Рядом с ним — женщина с младенцем, закутанным в обрывок брезента. Младенец хныкал — тонко, жалобно. Женщина прижимала его к груди и что-то напевала — без слов, просто мелодию. У неё были потрескавшиеся губы и пустые глаза, но голос был мягким, почти нежным. Она пахла молоком и страхом.

В углу сидел старик. Совсем седой, с длинной бородой, в которой запутались крошки грибного хлеба. Он смотрел в одну точку и не двигался. Только пальцы — длинные, узловатые — мелко подрагивали, как будто он что-то перебирал в уме. Может быть, молитву. Может быть, счёт.

Анка села в угол, подальше от всех, прижавшись спиной к холодному металлу. Грузовик тронулся. За бортом проплывали руины, болота, поля. Впервые за много дней она не шла. Она ехала.

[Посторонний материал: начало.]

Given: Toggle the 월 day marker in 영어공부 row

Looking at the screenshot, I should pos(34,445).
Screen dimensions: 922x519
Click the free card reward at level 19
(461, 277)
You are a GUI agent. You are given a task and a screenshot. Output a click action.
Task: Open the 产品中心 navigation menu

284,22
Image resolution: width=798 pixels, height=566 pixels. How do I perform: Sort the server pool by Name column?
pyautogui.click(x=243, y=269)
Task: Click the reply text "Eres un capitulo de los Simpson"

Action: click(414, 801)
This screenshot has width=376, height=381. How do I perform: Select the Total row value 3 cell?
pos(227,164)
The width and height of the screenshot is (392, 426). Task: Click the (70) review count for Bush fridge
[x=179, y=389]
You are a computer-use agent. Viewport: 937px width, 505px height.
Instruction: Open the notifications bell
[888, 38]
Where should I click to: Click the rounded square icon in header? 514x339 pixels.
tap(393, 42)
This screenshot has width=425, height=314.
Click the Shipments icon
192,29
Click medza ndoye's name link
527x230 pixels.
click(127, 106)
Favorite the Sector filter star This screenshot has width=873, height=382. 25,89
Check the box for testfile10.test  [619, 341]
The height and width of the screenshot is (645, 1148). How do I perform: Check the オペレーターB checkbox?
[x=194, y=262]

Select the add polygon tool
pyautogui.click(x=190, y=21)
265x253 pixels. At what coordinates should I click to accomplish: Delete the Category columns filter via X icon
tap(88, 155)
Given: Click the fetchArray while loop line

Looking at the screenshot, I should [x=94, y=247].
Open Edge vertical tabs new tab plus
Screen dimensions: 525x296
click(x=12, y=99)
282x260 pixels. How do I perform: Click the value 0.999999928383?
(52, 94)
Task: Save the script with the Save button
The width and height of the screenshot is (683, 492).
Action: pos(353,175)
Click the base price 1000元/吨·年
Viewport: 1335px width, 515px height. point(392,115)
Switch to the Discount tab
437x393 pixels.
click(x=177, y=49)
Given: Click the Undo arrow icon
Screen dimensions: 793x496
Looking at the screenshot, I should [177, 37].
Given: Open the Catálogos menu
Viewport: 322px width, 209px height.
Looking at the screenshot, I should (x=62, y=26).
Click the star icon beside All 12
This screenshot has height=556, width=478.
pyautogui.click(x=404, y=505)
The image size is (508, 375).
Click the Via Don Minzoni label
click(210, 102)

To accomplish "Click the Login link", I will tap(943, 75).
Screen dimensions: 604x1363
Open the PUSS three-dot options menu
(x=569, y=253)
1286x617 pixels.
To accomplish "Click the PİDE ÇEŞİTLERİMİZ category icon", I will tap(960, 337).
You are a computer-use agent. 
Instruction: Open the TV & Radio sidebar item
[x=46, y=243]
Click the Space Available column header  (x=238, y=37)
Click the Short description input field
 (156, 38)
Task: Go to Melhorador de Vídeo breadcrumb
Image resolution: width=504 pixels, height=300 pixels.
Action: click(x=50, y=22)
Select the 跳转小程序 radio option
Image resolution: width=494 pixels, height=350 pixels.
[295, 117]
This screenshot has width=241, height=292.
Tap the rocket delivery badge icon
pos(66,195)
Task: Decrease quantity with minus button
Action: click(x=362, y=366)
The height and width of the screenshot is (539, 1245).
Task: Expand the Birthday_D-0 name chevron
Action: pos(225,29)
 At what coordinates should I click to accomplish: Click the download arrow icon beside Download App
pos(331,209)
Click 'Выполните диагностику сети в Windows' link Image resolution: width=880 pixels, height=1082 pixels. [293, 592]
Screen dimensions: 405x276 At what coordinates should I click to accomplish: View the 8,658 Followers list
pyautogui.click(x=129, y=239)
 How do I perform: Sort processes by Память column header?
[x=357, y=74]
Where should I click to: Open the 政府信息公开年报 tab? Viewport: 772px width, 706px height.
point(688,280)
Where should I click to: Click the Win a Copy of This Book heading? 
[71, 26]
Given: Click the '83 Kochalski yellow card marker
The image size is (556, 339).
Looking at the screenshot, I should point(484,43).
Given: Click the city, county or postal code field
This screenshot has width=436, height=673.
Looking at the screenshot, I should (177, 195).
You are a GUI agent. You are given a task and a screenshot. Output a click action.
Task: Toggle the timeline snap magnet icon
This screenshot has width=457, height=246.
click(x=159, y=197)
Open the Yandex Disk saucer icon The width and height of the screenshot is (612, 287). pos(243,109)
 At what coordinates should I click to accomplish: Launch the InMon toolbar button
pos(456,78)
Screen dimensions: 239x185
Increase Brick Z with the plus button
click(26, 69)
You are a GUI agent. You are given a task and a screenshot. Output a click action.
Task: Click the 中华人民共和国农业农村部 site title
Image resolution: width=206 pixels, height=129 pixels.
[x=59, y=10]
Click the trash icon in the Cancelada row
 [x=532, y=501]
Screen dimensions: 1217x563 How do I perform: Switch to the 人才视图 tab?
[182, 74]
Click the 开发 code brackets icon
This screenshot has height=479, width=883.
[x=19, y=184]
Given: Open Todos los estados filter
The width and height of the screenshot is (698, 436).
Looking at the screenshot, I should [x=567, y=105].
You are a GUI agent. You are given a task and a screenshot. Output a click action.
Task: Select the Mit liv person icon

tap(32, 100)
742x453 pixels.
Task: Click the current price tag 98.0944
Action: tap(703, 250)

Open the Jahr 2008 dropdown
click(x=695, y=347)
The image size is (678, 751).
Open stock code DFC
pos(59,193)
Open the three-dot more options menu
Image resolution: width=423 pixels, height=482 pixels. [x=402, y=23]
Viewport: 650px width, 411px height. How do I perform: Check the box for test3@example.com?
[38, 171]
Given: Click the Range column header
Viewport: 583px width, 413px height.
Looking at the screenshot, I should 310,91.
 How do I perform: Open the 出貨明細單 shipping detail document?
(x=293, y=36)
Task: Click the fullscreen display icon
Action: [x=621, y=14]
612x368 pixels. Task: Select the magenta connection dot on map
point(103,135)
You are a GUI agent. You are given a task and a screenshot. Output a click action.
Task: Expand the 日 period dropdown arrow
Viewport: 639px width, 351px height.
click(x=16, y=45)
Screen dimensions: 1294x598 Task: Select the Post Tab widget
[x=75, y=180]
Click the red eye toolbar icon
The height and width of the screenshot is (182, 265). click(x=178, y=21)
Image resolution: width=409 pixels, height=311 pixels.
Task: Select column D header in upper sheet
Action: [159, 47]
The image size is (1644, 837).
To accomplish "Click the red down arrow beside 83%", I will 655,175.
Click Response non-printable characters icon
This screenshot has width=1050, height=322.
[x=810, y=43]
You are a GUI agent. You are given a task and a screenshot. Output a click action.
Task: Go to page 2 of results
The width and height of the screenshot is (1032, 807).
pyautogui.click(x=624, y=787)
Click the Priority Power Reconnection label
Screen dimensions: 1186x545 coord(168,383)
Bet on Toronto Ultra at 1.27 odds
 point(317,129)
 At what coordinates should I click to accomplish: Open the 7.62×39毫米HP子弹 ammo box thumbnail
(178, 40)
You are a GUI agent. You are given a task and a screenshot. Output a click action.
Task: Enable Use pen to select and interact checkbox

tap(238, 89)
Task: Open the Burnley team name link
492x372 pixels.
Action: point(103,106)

Она закрыла глаза и уснула.

5

Ей снился Лёнька.

Он сидел на корточках у ржавого листа и собирал жестянки. Одна, другая, третья. Он улыбался — не криво, как в последние дни, а широко, по-настоящему.

— Смотри, Анка, — говорил он. — Эта целая. И эта целая. И эта.

— Зачем они тебе? — спрашивала она.

— Чтобы помнить.

— Что помнить?

— Что еда бывает. Настоящая. Не только грибы.

Она протянула руку, чтобы коснуться его плеча, но он отодвинулся — не сердито, просто так.